PIPE: A PROTEIN-PROTEIN INTERACTION PREDICTION ENGINE BASED ON THE RE-OCCURRING SHORT POLYPEPTIDE SEQUENCES BETWEEN KNOWN INTERACTING PROTEIN PAIRS

By
Sylvain Pitre

Fall 2009

A thesis submitted to the Faculty of Graduate Studies and Research
in partial fulfillment of the requirements for the degree of


Doctor of Philosophy

Ottawa-Carleton Institute for Computer Science
School of Computer Science
Carleton University


Supervisor: Frank Dehne

ABSTRACT

Identification of protein-protein interaction networks has received considerable attention in the post-genomic era. The currently available biochemical approaches used to detect protein interactions (PPIs) are all time and labor intensive.

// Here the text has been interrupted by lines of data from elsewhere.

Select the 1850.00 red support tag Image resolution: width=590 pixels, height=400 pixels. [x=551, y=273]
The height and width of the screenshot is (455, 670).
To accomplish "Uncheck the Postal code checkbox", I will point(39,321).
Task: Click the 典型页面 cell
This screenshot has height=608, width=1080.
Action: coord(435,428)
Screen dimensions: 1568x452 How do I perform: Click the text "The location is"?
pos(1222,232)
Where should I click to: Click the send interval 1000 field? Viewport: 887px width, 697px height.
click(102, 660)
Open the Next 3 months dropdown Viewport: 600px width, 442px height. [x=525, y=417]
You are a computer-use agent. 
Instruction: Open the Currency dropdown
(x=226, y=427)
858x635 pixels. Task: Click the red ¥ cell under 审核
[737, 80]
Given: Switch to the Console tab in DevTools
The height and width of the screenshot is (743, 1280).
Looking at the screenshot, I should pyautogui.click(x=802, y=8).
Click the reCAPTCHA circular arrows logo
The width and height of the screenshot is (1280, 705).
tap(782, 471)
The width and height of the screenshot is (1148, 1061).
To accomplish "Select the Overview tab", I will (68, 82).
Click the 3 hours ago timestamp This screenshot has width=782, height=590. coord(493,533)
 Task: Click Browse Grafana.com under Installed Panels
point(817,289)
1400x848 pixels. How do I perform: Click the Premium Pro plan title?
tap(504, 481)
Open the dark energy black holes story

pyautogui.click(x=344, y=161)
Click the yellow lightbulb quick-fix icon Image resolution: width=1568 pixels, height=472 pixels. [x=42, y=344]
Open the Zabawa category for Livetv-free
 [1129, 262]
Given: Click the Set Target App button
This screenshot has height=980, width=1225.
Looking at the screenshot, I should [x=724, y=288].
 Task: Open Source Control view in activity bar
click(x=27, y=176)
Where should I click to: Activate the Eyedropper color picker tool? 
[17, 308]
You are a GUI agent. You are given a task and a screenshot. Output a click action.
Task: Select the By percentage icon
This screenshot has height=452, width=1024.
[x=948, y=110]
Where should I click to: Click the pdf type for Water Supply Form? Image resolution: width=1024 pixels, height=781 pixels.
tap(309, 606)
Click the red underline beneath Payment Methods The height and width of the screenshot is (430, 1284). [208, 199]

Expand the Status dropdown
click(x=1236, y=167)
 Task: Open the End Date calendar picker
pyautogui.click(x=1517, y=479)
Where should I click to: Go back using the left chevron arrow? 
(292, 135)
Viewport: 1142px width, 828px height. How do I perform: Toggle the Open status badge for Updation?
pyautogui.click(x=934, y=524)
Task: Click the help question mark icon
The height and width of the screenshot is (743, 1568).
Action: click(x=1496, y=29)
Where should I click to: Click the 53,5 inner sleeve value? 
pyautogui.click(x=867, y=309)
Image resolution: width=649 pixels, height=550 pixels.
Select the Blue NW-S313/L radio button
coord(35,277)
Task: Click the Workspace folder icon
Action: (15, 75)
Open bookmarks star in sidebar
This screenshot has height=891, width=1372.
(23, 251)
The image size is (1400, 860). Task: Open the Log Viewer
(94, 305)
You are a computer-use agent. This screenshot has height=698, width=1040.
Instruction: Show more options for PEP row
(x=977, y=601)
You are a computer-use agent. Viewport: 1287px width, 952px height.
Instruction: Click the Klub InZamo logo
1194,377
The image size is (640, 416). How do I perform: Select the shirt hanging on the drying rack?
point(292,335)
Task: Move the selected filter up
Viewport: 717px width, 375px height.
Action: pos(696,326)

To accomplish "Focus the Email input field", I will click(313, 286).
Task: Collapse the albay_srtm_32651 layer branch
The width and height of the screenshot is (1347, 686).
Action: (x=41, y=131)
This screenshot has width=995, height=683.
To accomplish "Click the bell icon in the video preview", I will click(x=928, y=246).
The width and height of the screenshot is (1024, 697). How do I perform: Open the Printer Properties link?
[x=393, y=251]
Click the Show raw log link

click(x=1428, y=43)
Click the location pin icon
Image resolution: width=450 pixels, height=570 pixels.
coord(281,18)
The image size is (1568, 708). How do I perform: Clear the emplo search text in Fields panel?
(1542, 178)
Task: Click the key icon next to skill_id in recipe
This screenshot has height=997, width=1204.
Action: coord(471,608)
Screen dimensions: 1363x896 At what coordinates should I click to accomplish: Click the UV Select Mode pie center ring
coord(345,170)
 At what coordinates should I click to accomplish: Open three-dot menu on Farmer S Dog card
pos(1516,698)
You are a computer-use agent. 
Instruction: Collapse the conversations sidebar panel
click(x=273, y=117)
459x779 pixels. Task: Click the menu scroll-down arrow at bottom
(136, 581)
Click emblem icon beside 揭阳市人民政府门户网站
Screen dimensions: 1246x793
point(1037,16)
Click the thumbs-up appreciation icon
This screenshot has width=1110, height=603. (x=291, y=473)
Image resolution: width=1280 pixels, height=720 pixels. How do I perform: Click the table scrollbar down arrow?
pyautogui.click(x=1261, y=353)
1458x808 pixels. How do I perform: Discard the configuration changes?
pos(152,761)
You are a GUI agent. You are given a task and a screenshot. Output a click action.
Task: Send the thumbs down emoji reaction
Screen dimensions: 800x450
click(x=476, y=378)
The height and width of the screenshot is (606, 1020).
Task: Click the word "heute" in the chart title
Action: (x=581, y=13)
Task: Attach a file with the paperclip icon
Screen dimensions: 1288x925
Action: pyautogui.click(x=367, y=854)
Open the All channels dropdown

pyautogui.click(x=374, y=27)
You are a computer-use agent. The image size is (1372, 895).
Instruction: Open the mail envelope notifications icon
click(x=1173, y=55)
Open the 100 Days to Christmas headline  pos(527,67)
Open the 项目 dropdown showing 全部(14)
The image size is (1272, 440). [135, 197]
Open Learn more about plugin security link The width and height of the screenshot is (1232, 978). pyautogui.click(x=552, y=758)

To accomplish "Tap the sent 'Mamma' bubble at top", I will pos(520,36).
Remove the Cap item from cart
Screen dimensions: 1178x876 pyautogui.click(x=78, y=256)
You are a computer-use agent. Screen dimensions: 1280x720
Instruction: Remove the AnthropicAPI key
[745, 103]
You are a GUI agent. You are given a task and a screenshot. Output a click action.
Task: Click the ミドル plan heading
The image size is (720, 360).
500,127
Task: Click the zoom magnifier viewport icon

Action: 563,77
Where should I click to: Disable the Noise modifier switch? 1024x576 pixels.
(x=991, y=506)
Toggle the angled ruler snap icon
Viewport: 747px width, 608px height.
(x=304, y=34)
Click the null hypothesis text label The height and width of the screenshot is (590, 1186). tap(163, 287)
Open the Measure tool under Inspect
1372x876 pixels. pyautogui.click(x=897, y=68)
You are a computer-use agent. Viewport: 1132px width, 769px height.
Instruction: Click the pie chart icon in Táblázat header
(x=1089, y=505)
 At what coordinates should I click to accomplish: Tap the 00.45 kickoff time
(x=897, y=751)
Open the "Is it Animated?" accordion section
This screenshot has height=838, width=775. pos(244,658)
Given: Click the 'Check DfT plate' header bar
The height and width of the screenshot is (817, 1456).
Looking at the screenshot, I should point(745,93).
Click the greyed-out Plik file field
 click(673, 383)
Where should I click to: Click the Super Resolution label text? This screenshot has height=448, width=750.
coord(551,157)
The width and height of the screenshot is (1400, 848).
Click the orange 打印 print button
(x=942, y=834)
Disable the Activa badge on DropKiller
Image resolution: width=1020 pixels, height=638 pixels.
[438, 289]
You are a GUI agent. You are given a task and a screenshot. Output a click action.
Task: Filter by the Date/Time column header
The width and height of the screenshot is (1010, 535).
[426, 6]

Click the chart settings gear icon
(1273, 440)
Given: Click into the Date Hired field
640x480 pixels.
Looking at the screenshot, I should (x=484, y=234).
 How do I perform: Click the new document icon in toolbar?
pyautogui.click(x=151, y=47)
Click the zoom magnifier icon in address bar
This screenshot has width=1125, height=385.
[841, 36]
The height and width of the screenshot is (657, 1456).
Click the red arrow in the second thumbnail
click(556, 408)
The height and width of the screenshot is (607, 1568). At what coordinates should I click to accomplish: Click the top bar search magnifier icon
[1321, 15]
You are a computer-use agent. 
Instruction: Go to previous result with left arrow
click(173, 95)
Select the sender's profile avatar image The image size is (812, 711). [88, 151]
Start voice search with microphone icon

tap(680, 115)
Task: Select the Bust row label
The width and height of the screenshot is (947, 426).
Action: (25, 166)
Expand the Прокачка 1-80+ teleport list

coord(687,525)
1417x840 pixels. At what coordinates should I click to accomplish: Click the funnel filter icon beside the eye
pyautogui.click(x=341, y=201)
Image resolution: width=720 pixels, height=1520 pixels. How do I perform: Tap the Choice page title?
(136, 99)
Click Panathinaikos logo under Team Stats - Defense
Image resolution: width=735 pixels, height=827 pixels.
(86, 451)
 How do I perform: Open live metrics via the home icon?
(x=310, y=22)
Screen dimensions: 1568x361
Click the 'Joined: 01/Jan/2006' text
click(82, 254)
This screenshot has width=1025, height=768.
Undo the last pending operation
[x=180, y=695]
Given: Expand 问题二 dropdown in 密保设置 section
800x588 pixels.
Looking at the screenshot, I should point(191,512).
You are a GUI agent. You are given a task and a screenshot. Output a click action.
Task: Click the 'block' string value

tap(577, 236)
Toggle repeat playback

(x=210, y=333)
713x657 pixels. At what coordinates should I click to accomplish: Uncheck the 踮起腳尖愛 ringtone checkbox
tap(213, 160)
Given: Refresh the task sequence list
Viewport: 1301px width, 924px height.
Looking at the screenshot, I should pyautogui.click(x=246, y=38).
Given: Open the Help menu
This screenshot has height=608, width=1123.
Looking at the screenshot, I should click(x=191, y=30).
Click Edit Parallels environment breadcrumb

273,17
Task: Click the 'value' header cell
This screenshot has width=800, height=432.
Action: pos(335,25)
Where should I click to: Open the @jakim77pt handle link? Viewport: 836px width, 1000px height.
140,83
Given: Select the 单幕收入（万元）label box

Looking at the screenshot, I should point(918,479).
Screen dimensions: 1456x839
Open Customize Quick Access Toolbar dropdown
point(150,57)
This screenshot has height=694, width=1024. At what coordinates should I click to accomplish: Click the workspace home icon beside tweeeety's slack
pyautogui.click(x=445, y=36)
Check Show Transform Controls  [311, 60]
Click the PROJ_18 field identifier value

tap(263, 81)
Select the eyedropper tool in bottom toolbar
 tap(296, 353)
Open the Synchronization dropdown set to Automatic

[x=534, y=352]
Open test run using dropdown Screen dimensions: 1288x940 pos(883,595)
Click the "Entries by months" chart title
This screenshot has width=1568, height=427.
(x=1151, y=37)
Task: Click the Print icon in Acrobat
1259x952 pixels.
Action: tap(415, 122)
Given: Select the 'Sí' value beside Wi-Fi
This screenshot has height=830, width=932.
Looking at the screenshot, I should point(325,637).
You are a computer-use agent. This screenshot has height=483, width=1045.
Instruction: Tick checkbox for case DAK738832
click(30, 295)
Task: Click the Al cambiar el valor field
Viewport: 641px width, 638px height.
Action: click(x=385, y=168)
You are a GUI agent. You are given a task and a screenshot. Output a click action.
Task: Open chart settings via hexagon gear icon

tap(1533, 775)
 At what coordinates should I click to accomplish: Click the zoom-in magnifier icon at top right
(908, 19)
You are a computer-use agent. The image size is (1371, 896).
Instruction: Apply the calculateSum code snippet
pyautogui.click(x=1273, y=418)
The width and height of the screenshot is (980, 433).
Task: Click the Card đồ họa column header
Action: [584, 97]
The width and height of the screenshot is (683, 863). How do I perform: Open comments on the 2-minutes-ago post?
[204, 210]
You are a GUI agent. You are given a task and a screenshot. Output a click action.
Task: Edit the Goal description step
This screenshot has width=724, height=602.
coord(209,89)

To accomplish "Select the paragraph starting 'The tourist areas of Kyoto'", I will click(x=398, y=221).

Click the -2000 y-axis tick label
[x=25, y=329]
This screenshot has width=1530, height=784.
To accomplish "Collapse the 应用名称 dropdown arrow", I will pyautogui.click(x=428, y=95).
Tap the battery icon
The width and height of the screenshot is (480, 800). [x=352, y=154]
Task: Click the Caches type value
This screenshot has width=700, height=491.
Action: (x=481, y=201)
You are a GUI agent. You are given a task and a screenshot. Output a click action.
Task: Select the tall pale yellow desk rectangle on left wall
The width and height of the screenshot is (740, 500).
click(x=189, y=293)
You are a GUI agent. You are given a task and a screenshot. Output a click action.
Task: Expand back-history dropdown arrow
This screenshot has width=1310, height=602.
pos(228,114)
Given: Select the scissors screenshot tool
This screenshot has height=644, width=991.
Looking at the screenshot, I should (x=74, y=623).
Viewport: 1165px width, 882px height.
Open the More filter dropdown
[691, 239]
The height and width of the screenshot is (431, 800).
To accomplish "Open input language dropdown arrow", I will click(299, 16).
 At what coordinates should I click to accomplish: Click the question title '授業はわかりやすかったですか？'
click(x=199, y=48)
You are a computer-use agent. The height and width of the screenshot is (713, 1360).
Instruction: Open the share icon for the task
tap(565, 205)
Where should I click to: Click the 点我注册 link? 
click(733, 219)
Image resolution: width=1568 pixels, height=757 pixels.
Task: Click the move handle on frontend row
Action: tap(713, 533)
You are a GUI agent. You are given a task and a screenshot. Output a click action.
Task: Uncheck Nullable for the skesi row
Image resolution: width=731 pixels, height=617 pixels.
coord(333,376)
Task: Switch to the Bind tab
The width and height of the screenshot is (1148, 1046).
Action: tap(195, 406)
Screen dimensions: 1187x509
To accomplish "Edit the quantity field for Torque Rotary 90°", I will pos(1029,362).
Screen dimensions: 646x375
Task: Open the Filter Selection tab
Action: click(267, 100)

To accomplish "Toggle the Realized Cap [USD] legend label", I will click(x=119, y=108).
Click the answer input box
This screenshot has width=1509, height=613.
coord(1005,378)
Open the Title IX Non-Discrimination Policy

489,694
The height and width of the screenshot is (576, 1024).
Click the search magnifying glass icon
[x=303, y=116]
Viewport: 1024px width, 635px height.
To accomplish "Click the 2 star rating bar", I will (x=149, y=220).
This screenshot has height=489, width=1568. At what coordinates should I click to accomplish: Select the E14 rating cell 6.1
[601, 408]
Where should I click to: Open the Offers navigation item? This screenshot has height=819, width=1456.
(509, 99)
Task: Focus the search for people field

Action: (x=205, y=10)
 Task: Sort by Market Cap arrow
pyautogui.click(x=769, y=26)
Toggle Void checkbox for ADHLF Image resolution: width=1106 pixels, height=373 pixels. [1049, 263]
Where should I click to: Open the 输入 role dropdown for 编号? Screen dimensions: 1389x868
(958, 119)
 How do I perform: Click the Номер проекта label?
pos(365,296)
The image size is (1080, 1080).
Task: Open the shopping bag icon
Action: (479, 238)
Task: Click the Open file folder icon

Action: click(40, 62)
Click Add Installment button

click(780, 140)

Consequently there is a growing need for the development of computational tools that are capable of effectively identifying such interactions. In this thesis we explain the development and implementation of a novel Protein-Protein Interaction Prediction Engine termed PIPE. This tool is capable of predicting protein-protein interactions for any target protein pair of the yeast Saccharomyces cerevisiae from their primary structure and without the need for any additional information or predictions about the proteins. PIPE showed a sensitivity of 61% for detecting any yeast protein interaction with 89% specificity and an overall accuracy of 75%. PIPE was used to identify novel interactions and a novel yeast complex confirmed by tandem afinity purification (TAP tag). We also report an improved version, PIPE2, which exhibits a specificity of approximately 99.95% and executes 16,000 times faster than the original method. Importantly, we report an all-to-all sequence-based computational screen of PPIs in yeast in which we identify 29,589 high confidence interactions out of approximately 20 million possible pairs. Furthermore, a novel putative protein complex was discovered, comprised largely of membrane proteins not amenable to TAP tagging. The third iteration of the PIPE algorithm (PIPE3) has been adapted and tested to predict interactions in several organisms including H. sapiens and involving several viruses. A computational genome-wide scan of S. pombe revealed over 9,000 PPIs, triple what was available using traditional methods. The novel PPIs in S. pombe were used to identify two new complexes which have been studied in more detail. PIPE3 has also been shown to be able to make cross-organism predictions: predicting PPIs in one organism using PPI knowledge of one or more other organisms. These tests suggest that PIPE3 can be a good predictor for newly sequenced organisms or for those which have very few known PPIs.